Captcha are there on most sites to confirm that you are human. The complex tilted, coloured mix of Letters and numbers in various combinations tests the ability of humans to identify them and serves as a good challenge to spam bots while filling forms or posting content online.
CAPTCHA
This is an acronym for “completely automated public Turing test to tell computers and humans apart” and is a type of challenge-response test used in computing to determine whether or not the user is human. A common type of captcha requires that the user type the letters of a distorted and/or obscured sequence of letters or digits that appears on the screen.
Captchas are used to prevent bots from using various types of computing services.
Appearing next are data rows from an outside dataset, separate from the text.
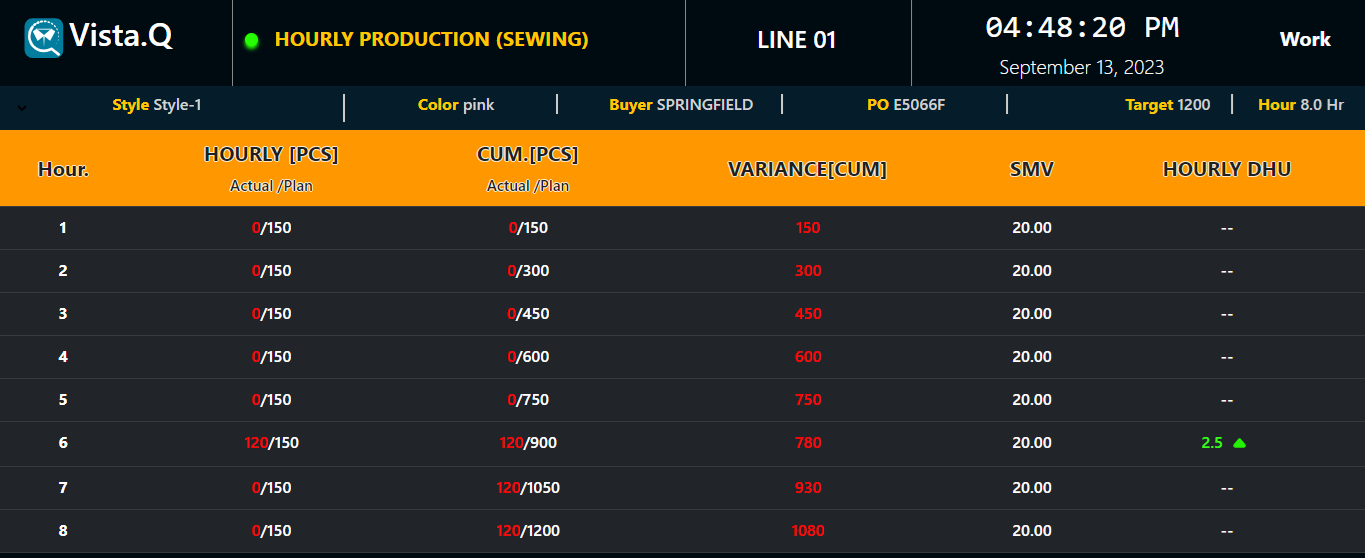Click the VARIANCE[CUM] column header
Screen dimensions: 1365x558
[807, 169]
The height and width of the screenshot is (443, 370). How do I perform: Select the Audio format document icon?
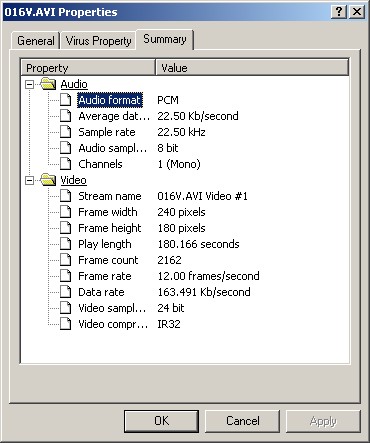tap(66, 100)
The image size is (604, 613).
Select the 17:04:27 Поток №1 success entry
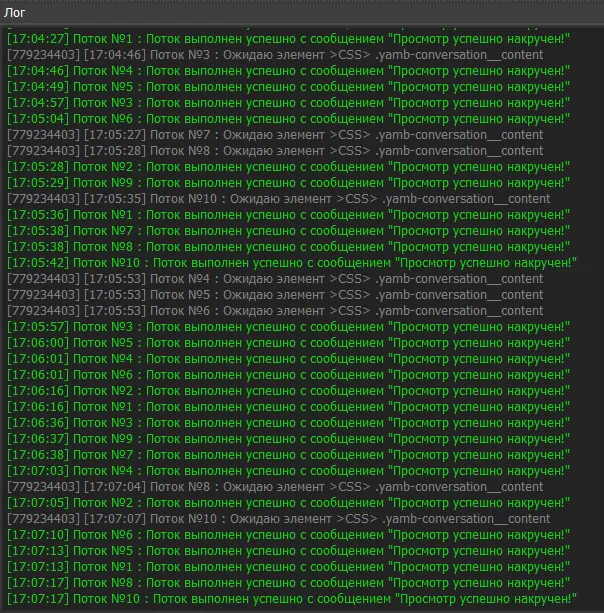288,39
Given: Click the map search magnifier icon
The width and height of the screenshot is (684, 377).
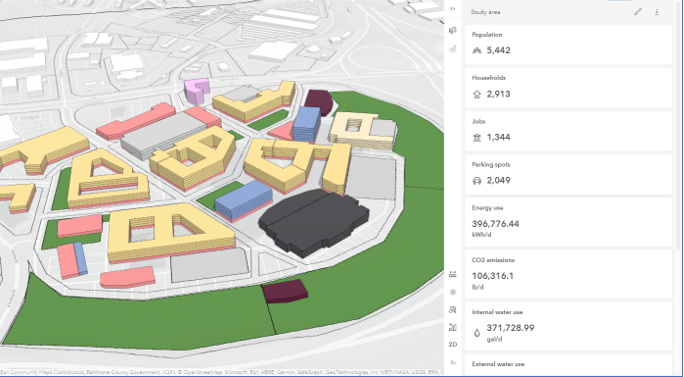Looking at the screenshot, I should click(x=453, y=310).
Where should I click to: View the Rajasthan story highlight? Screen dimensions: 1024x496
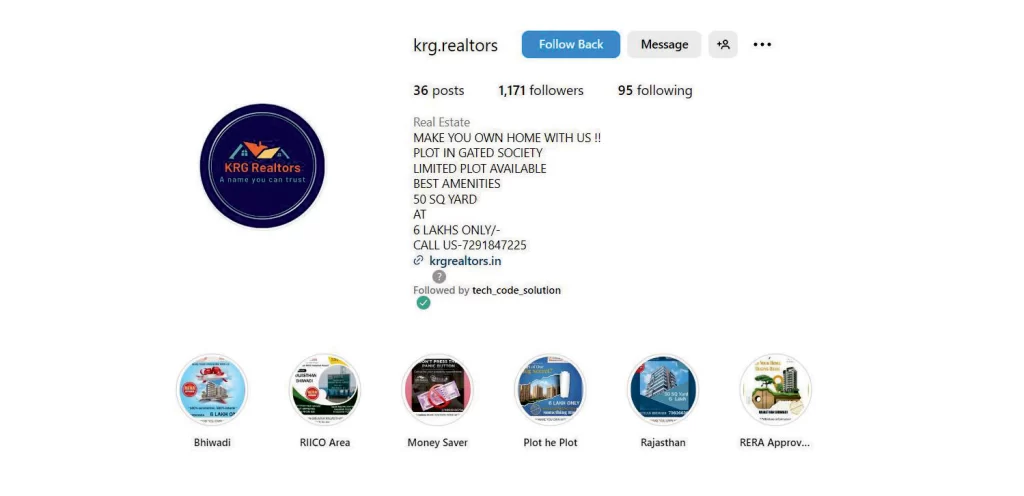click(x=663, y=390)
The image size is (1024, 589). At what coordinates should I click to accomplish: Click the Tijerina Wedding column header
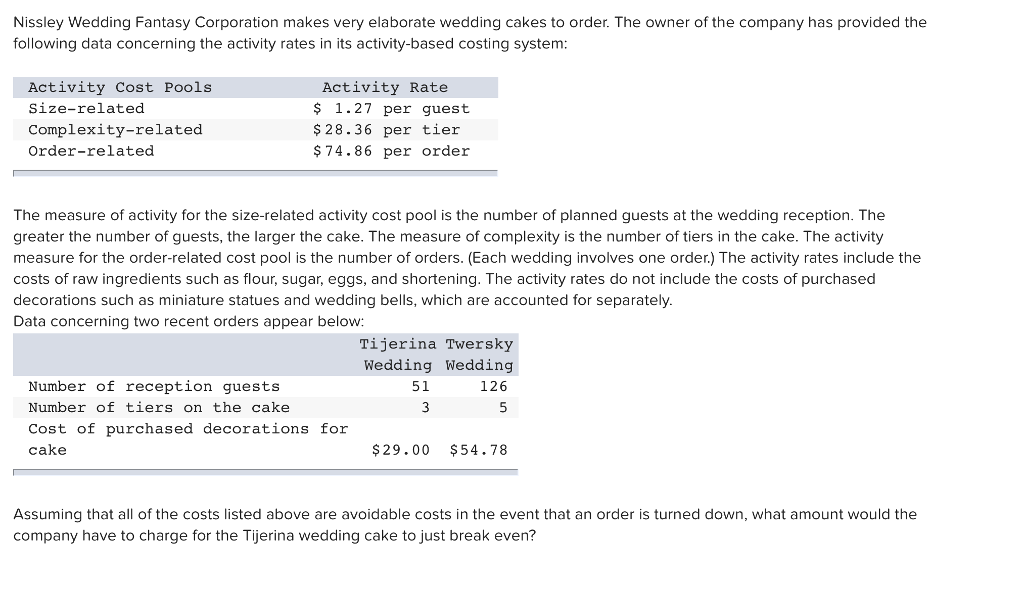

Applications include preventing bots from taking part in online polls, registering for free email accounts (which may then be used to send spam), and, more recently, preventing bot-generated spam by requiring that the (unrecognized) sender successfully pass a captcha test before the email message is delivered. Popular services like ReCaptcha allows anyone to insert Captcha Test challenges on their website and helps to block spam.
Captcha and Blindness
However, Captchas based on reading text or other visual-perception tasks prevent visually impaired users from accessing the protected resource. For non-sighted users (for example blind users), visual captchas present serious problems. Somr new captchas also have an audio recording, which reads out the text, after which the user can type it out, But you still have to see to type.
Because captchas are designed to be unreadable by machines, common assistive technology tools such as screen readers cannot interpret them. Since captchas are often used in initial registration processes (for example eBay and Yahoo!, and some other sites), this challenge can completely block access. Maybe audio recognition can be a solution…
Update: Sometimes difficult CAPTCHA codes can make registration really difficult for users, and it was one of the reasons we needed to switch to an alternative e-mail subscription service for our blog.